Coined by University of Exeter researchers Michelle Ryan and Alexander Haslam in a 2005 study, “the glass cliff” refers to the “phenomenon whereby women (and other minority groups) are more likely to occupy positions of leadership that are risky and precarious.”
Ryan told Vox: “This can happen when share price performance is poor, when facing a scandal, or when the role involves reputational risk.”
There’s a large body of data and research to support the phenomena. A study from Christy Glass and Alison Cook of Utah State University found that “women are more likely than men to be promoted to high risk leadership positions and often lack the support or authority to accomplish their strategic goals. As a result, women leaders often experience shorter tenures compared to male peers.”
While scapegoating is definitely at play in a lot of glass cliff situations, there are also some qualities associated with women, such as being democratic and co-operative, that can make them seem more suitable to navigate tough times.
There are also factors that make women and minority leaders more likely to step up and take on undesirable roles.
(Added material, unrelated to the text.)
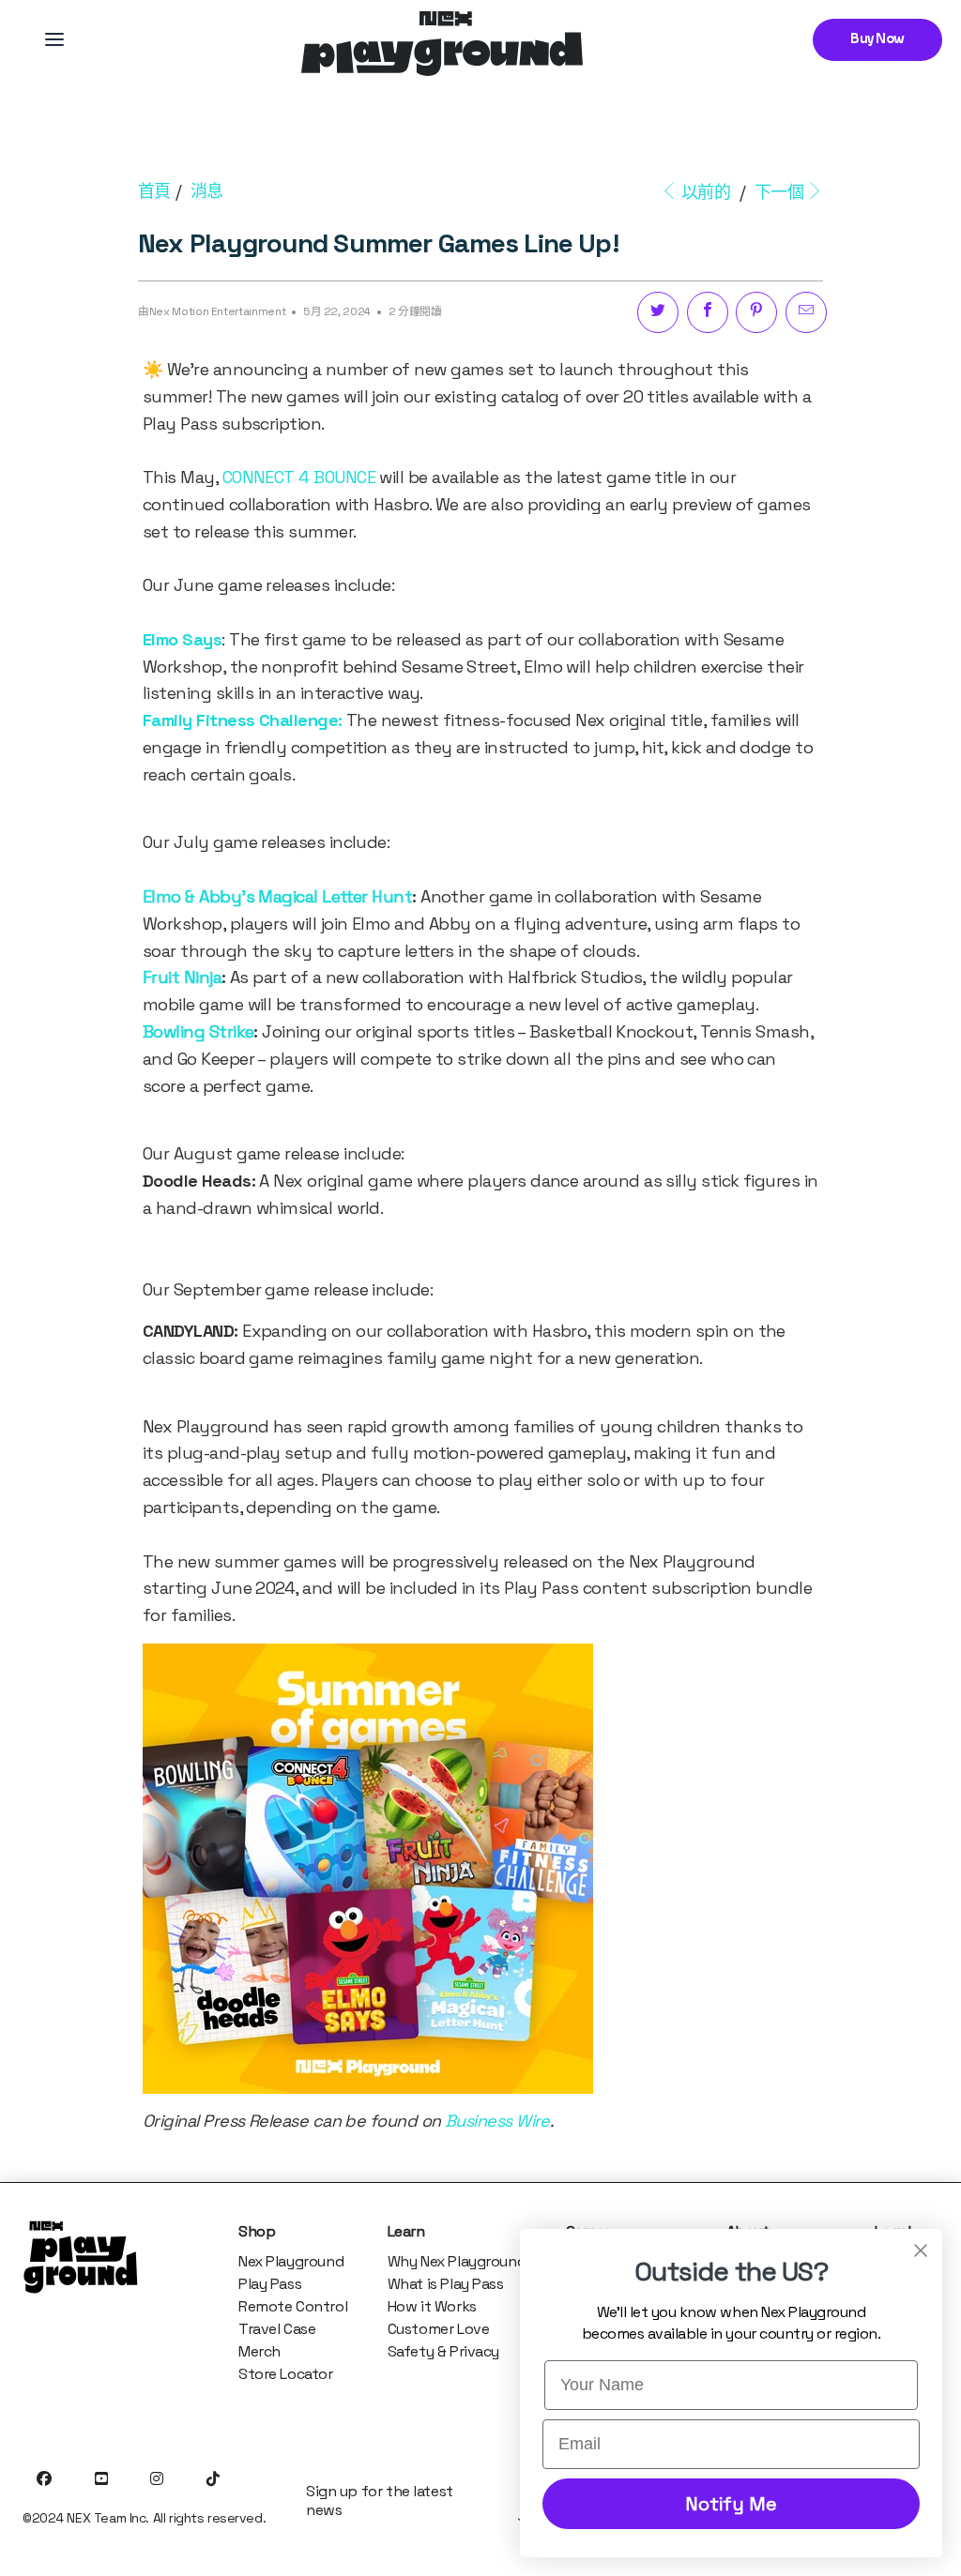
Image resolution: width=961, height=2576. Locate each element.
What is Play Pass (446, 2284)
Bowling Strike (198, 1031)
It may well be their only chance to move into positions of power left open by traditional candidates who pass up the role knowing there are more secure opportunities available to them. There may also be desire to prove their leadership qualities against gender or race bias by taking on seemingly insurmountable tasks.
The glass cliff is not necessarily a prediction of failure: women have come in and turned prospects around, but there’s not a lot of slack when they don’t.
PWC’s annual 2013 CEO study from Strategy& found more women leaders were forced out of office than men — 38% of women CEOs versus 27 % of men. When a woman does fall off the cliff (or is pushed), organisations often return to white male figure heads to take the reins back. (People call it the “savior effect”.) The period of trouble is attached to the departing female and order is restored.
“[Women] get these opportunities, and they’re amazingly talented and extraordinary women, and if something goes wrong, I’m not seeing them get pulled back into another company,” said Cook, the Utah State researcher.
Women taking positions of power should always be celebrated, and their achievements should not be diminished as simply scapegoating. Without a doubt, the retail business needs to open up to accomplished and successful women. But if the industry continues to decline, we must make sure it is not on the the heads of the women who stepped in to clean up the mess.